On the day named, everybody from two or three leagues round, assembled to witness the proceedings. Lord Cloncurry’s representative soon appeared, accompanied by an imposing escort of police and about fifty soldiers from the Limerick garrison. The priest was there encouraging his parishioners to struggle for the good cause. However, considering the customs of the country, the crowd was not very threatening. They threw a good deal of mud and a good many stones at the police; but that always happens, and no one attaches any importance to it. Every tradition was minutely observed on both sides. In each house, the whole family lay on the ground and refused to move. Two policemen then took men, women and children, in succession, and gently deposited them on the manure heap; then they carried all the furniture outside, and lastly the landlord’s agent took possession—carefully shutting all the doors and windows, or else the evicted persons would hasten in again, and nothing would be gained; whereas, if they broke open a door after the seals were once placed upon it, they would fall under the power of the law. All these operations are extremely delicate. If any member of the family is still in the house when the seals are put on, the eviction is invalid. Consequently, those interested in possession being retained often try to hide a child in a corner, or, better still, in a hole prepared in the wall or in the thatched roof, and if this manœuvre is successful, the unfortunate landlord is obliged to obtain a fresh writ, and, with another hundred men, to attempt a fresh eviction, for it all must be done over again. “The fôôôrme!” said Bridoison, “is substance.”

All the “fôôôrmes” were therefore duly observed on either side, and, on the whole, the affair passed off quietly. But it was scarcely ended, when an incident occurred which produced a deep impression. Lord Cloncurry’s representative was about to retire with the police, when a personage, whom no one had noticed until then, approached him, and intimated, in the name of the Land League, that all the land on the estate was boycotted, and that, in order to secure obedience to the orders of the League, the tenants would be installed, by its precautions, at the doors of their old houses, in such a way, that no interference would be possible. At the same time, the crowd opened, and he saw a number of carts filled with materials. Every one at once set to work; and before the day ended, fifty or sixty wooden huts, for which the frames had been sent all ready, were put up on the side of the road, and each evicted family was comfortably installed in one of them the same evening.

We may judge of the effect produced by this unexpected scene that the League had organised to give a new proof of its power.
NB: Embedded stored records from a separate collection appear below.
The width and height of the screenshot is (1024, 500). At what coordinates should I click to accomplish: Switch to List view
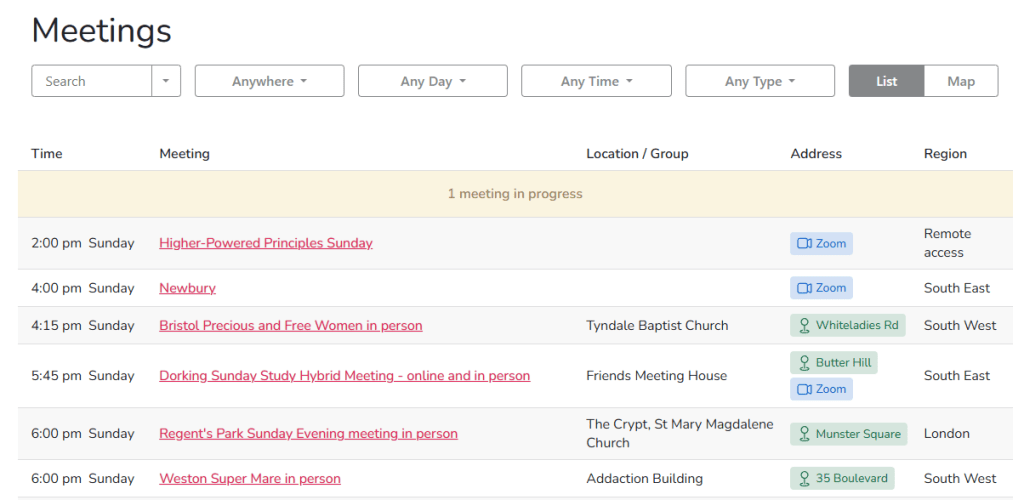tap(886, 81)
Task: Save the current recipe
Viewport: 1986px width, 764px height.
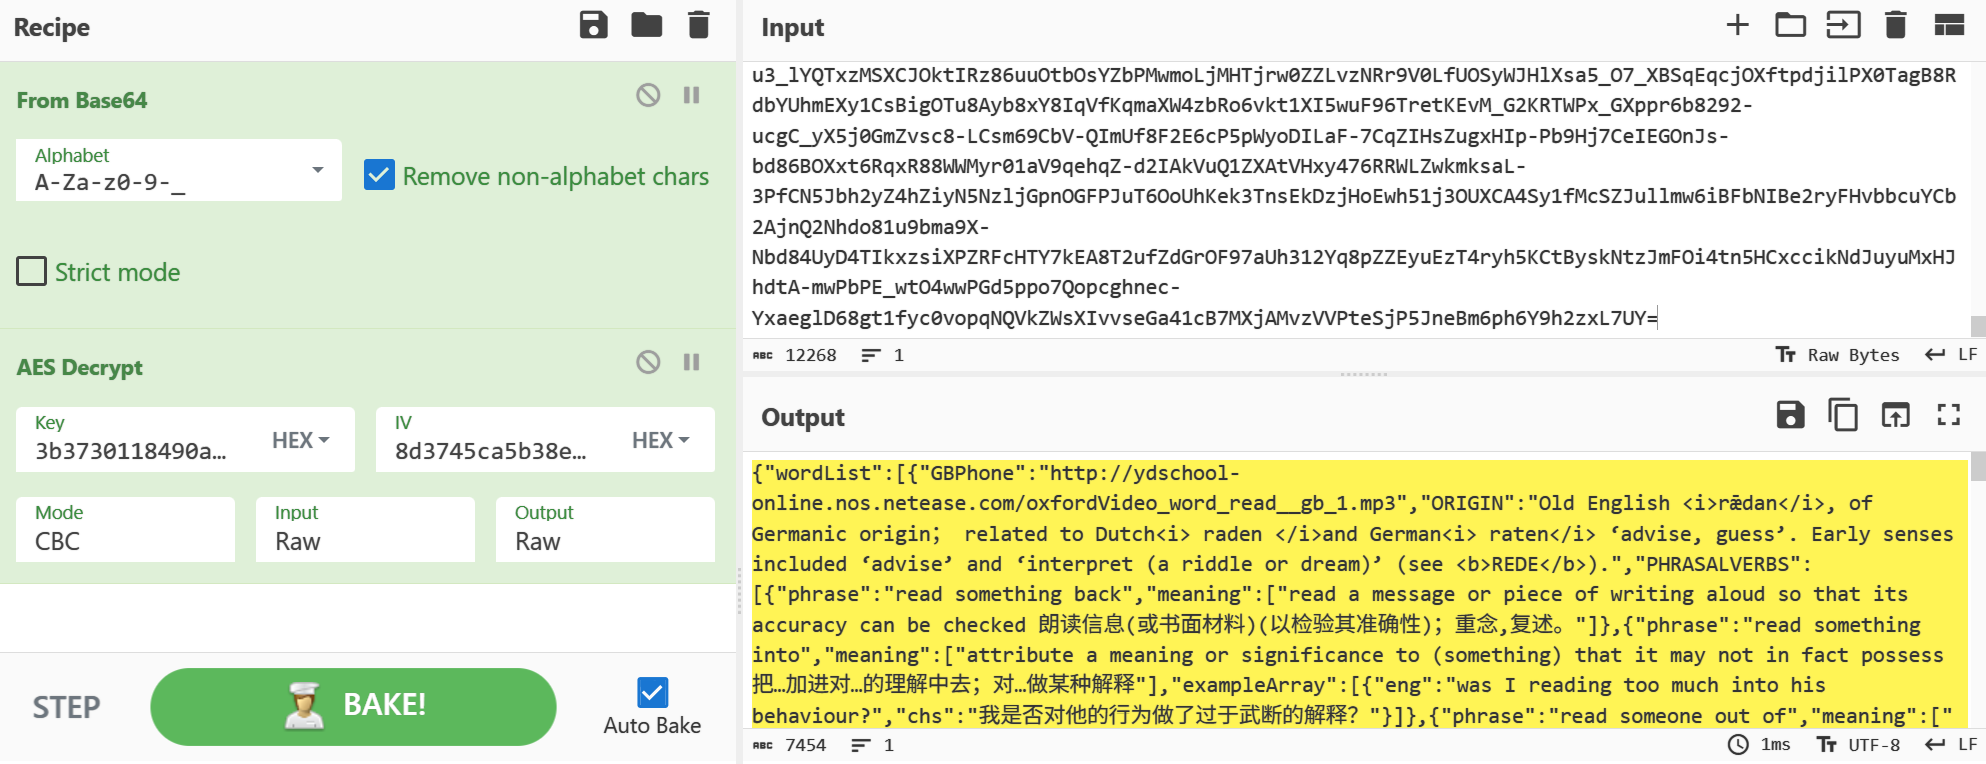Action: tap(593, 26)
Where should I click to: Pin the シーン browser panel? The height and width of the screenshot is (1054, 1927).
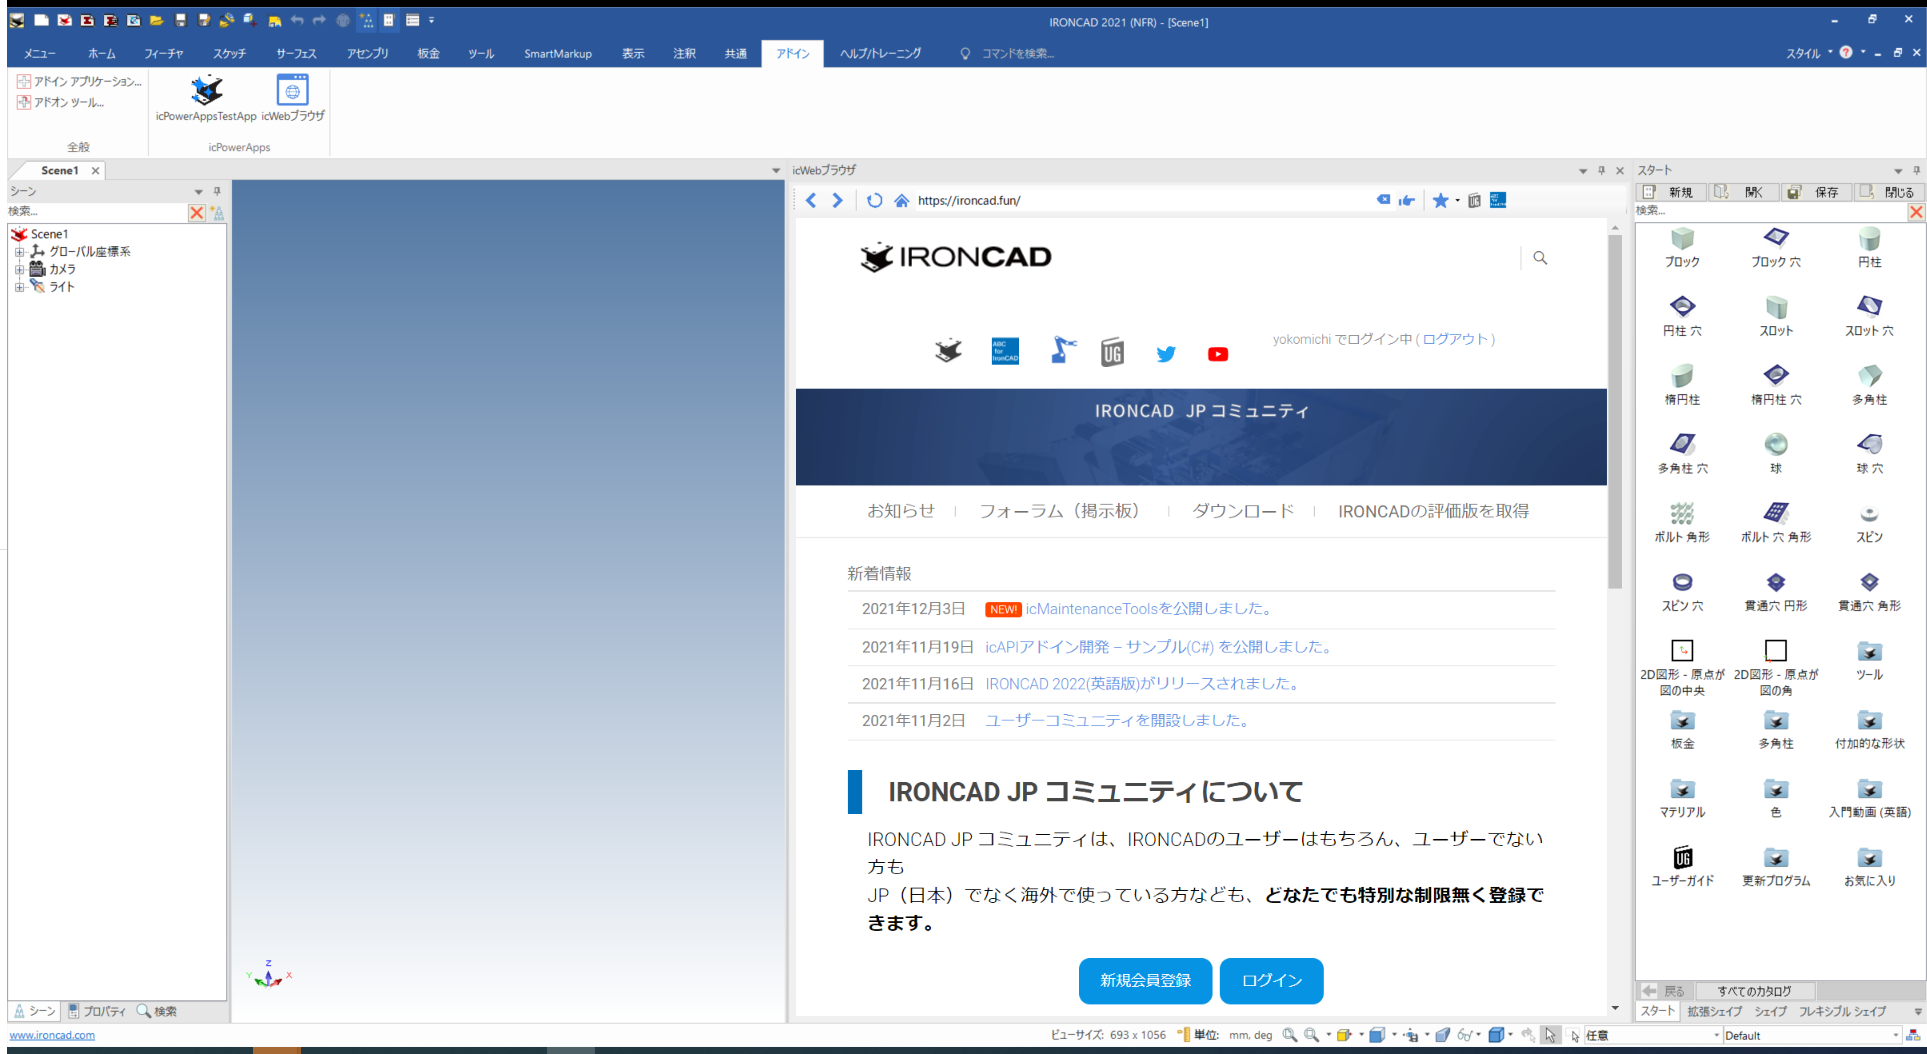point(217,191)
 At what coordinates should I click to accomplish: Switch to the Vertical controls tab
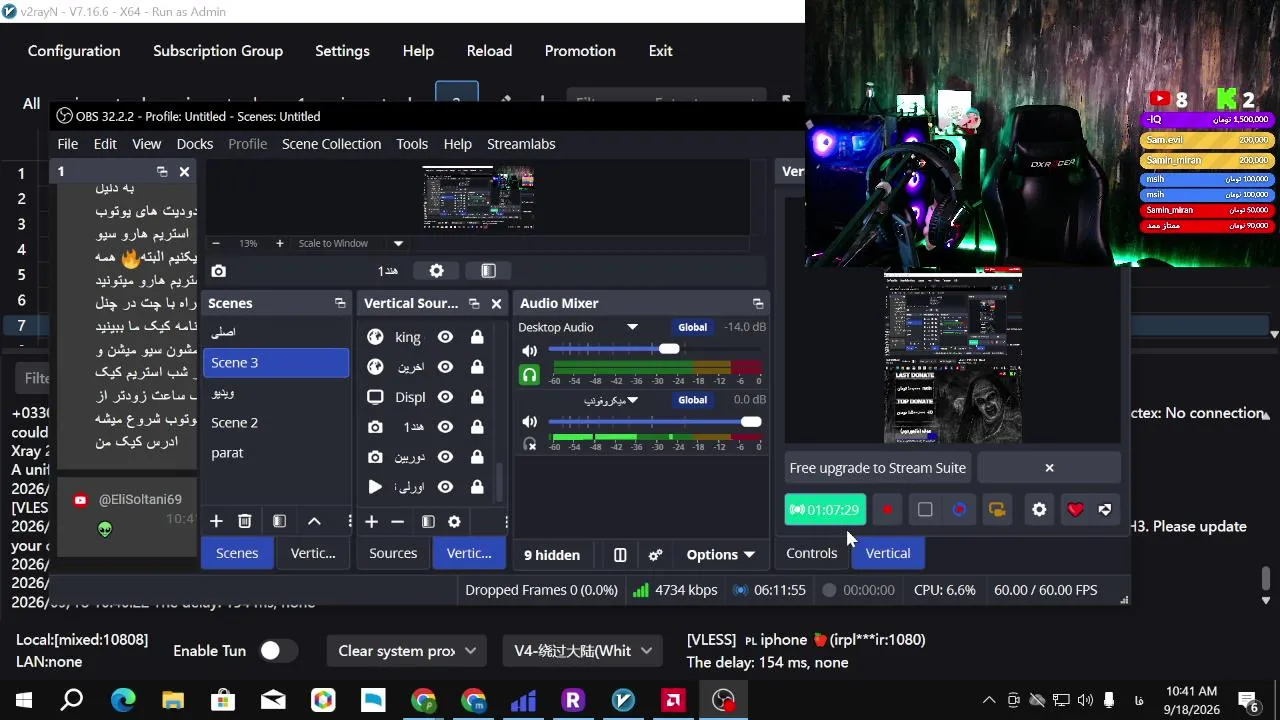(x=888, y=553)
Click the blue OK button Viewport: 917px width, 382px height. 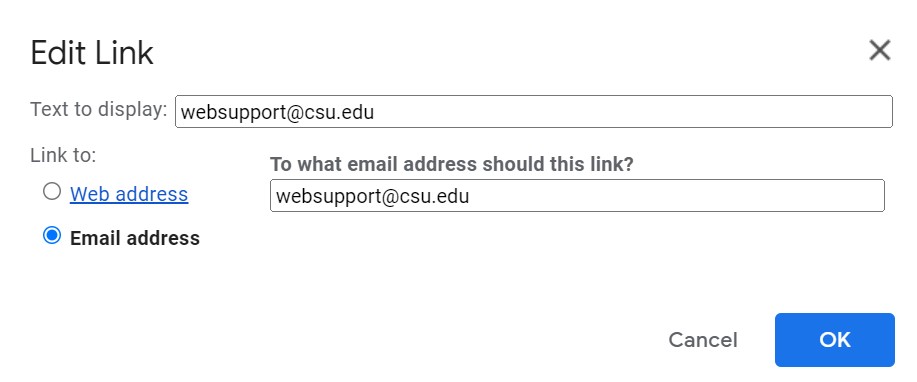point(835,340)
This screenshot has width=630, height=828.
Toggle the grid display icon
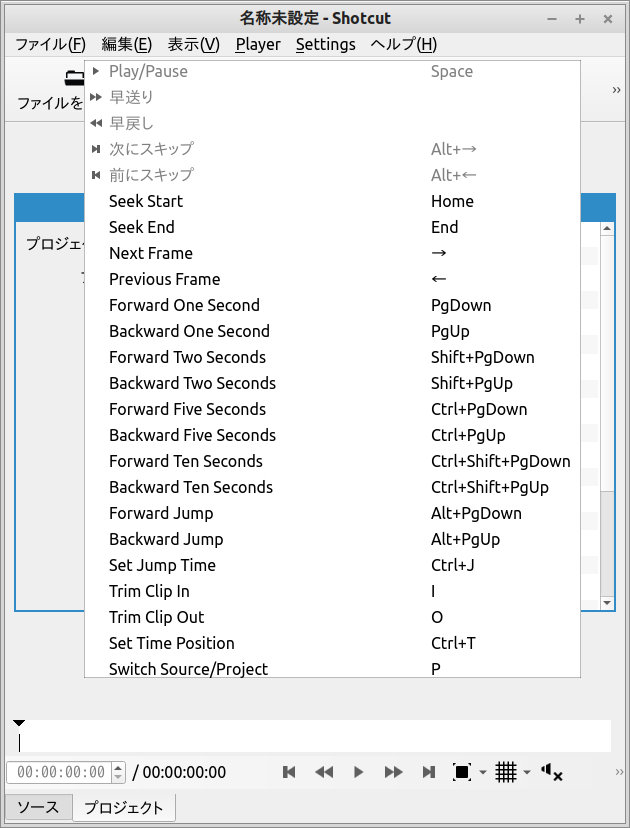506,772
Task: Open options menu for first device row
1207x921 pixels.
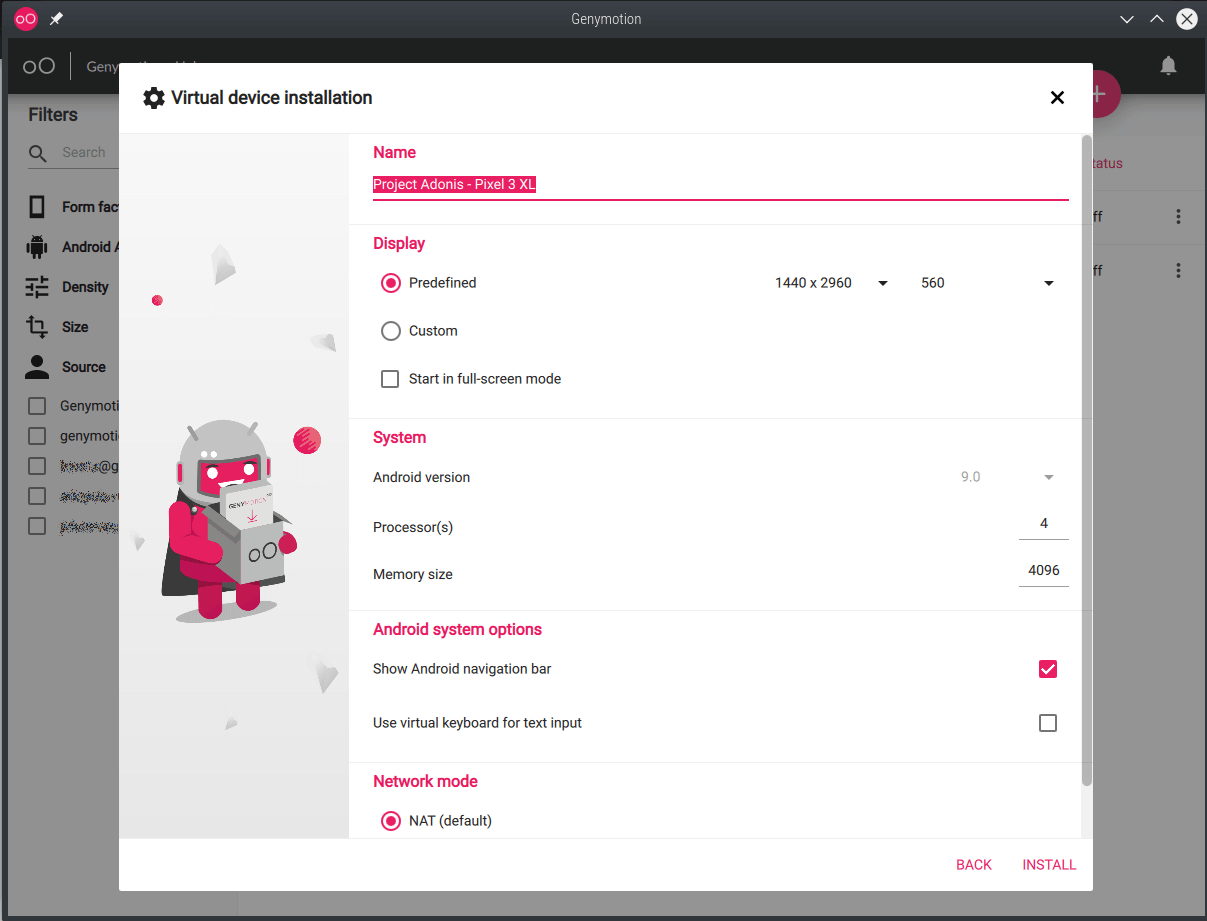Action: point(1179,217)
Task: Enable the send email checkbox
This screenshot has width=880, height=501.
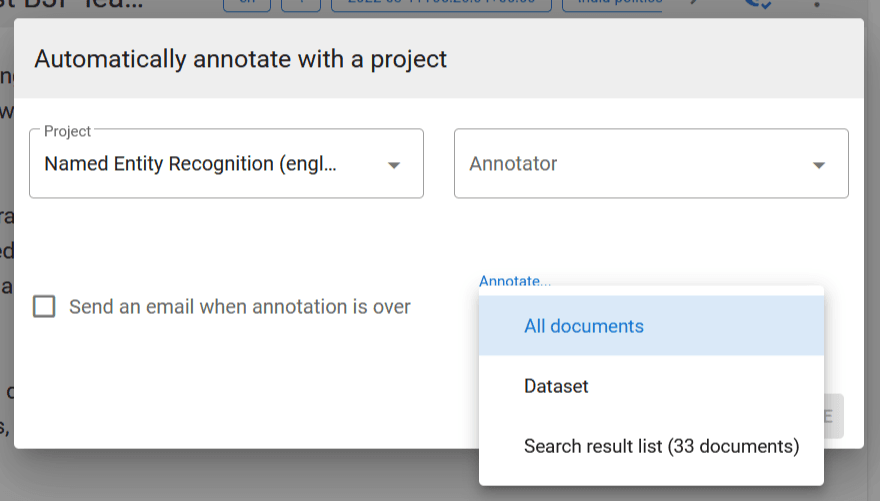Action: click(x=44, y=307)
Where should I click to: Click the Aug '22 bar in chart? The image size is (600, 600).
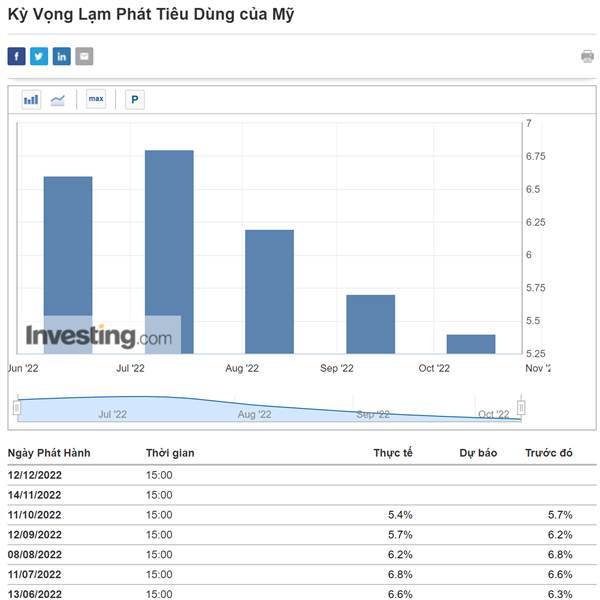tap(269, 290)
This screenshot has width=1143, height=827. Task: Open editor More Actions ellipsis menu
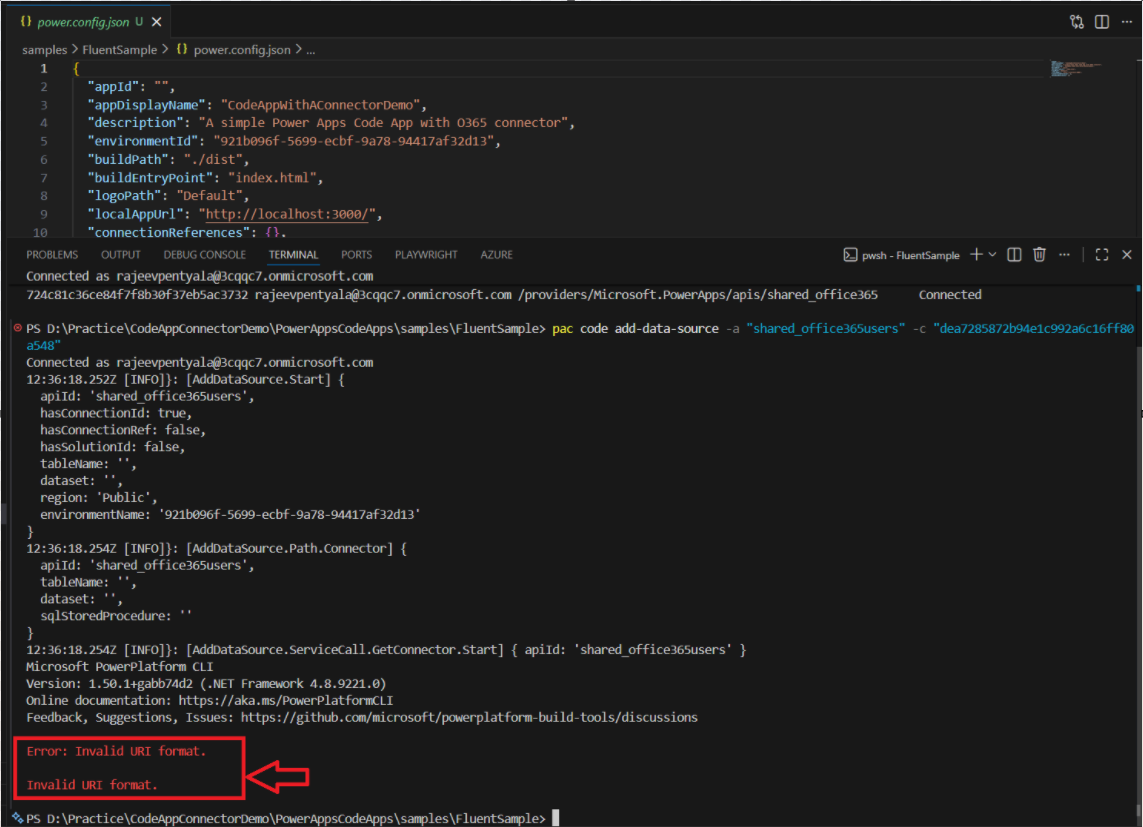pos(1125,21)
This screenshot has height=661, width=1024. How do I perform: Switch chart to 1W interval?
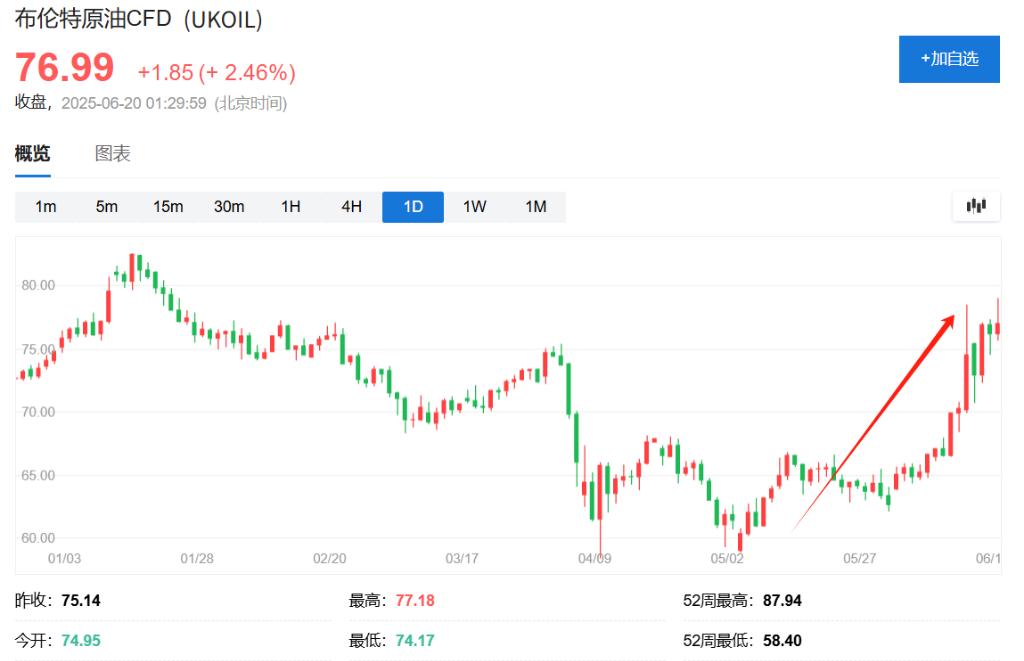(x=474, y=207)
The arrangement has now lasted for two years; the seventy evicted families are supported at the expense of the League; the land on which these huts are built belongs to farms in the neighbourhood; they are regularly let to the tenants who occupy them. Some landlords wished to protest; but they were threatened with Lord Cloncurry’s fate, and so their opposition subsided.

At the same time, Lord Cloncurry has not yielded one inch. He put some cows into the boycotted fields, and curiously enough, their tails have not been cut off—an immunity that they probably owe to the fact that, on its side the authorities have stationed two or three bodies of police in the empty farms, and that the fields are patrolled by well-armed constables every night.

At Dublin, Mr. Harrington had told me about this business, recommending me to go and visit the Land League huts. It appears that the Association has profited so much by their action on this occasion, that in spite of the great expense entailed, it has built other huts under similar circumstances in other parts of Ireland. It is certain that the seventy men whom the League has supported in idleness during the last two years must be invaluable agents, and the whole proceeding also serves as a very fine advertisement for the League.

After a few minutes’ walk, we reached a place by the roadside where two of these huts are built. I wished to visit them, in spite of the Colonel’s advice, for he warned me that having been seen with him, I might expect a very cold reception, and might even be most unceremoniously turned out. “For,” said he, “these men are the most desperate fellows in the country!”

And, in fact, it at first seemed very probable that his words would be verified. In the first house I entered a woman was sitting near the door peeling potatoes; five or six children of different ages were in the corners; the husband, a great fellow with a bad physiognomy, was seated near the window, smoking his pipe, with his hat on and both hands in his pockets.